I want to start manipulating a DOM element as soon as it’s available, to minimize the time that it might appear in its original state on screen. I know in YUI you’d use YAHOO.util.Event.onContentReady and I’m pretty sure you’d use bind in jQuery. I’m new Dojo, and I’m not sure: What’s the “Dojo Way” to do this?
UPDATE: I specifically don’t want to wait for the whole page (which is ridiculously data-heavy; the markup alone is potentially a MB or more) to load. I want to immediately start looking for the element in the DOM and start processing as soon as it’s there, without waiting for ALL the markup to download, be parsed, and inserted into the DOM—that could take a relatively long time. I want to start looking at the DOM and get to work as soon as this tiny fragment is there. Given that constraint, isn’t dojo.ready a poor fit? My understanding is that it waits for the entire DOM to be ready, similar to onDOMReady.
The most precise way of injecting functionality after a piece of DOM is added to the tree is to have the <script> that requires it placed directly below it in markup.
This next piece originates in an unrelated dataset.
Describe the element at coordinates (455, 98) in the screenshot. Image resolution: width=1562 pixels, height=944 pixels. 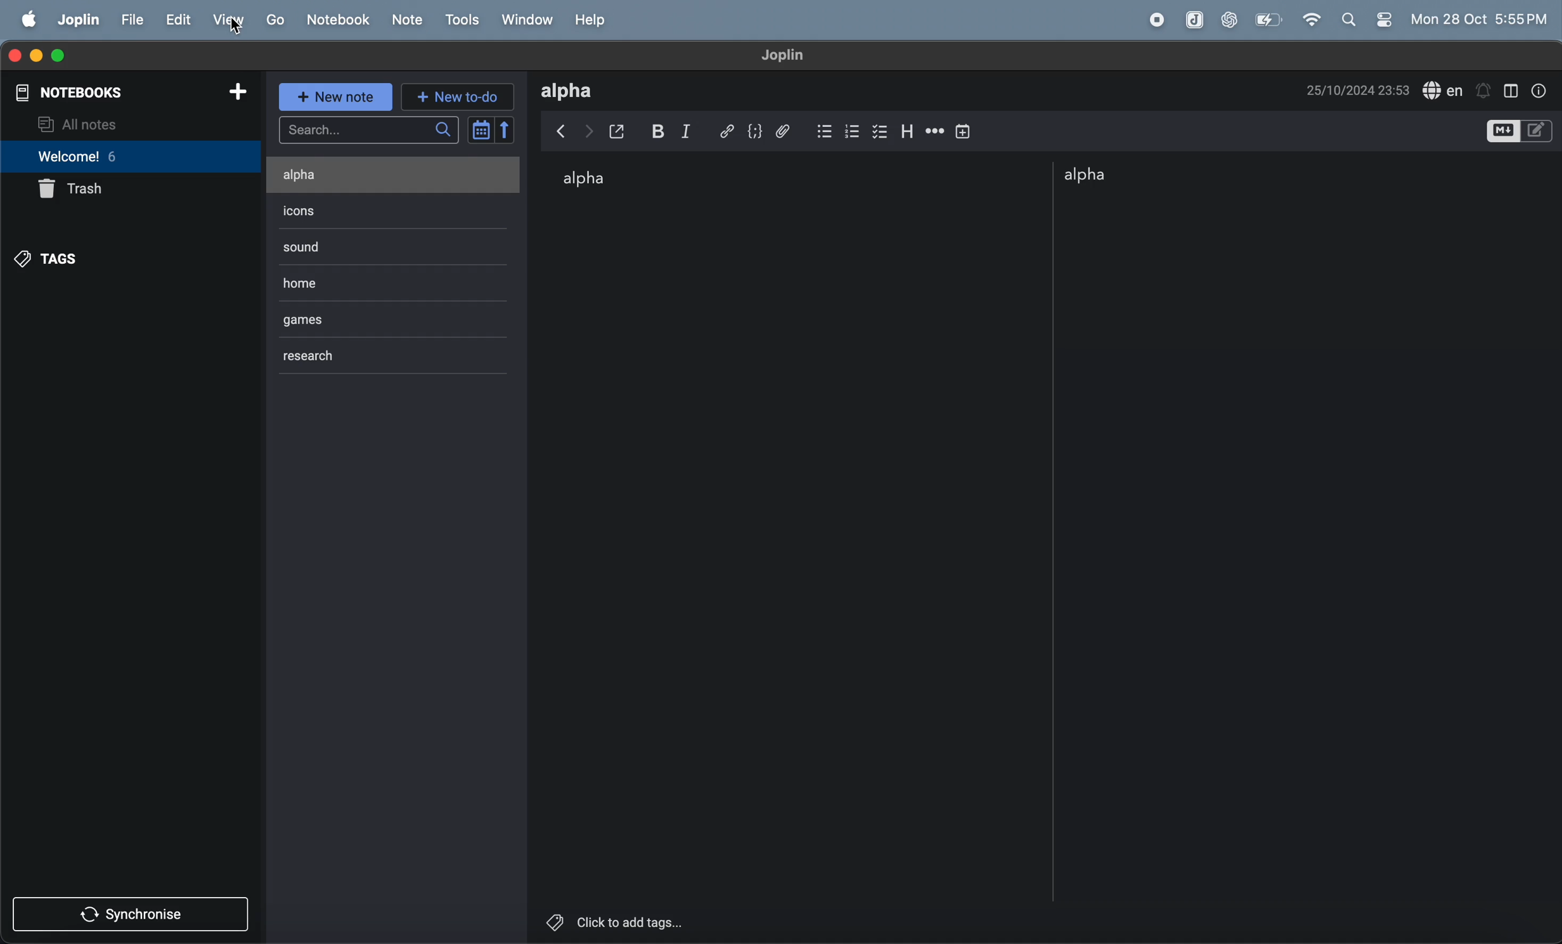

It seems less sexy than something like onContentReady, but onContentReady is just a polling mechanism that may end up executing your callback around the same time as domready, anyway, long after the relevant DOM subtree is ready for scripting.
Browsers can assemble a DOM tree pretty fast. And with a polling solution such as onContentReady, you’re slowing down the page assembly/render by having to execute the code that searches for the targeted element(s) every few milliseconds.
I’d stick with keeping your <script>s at the bottom of the <body> or if you must, putting the must-run-now-damnit code in a <script> after the required markup.
I am not familiar with dojo’s API, so I can’t answer your specific question wrt dojo if the above is not helpful.
(edited to escape the leading < in tags so they would display)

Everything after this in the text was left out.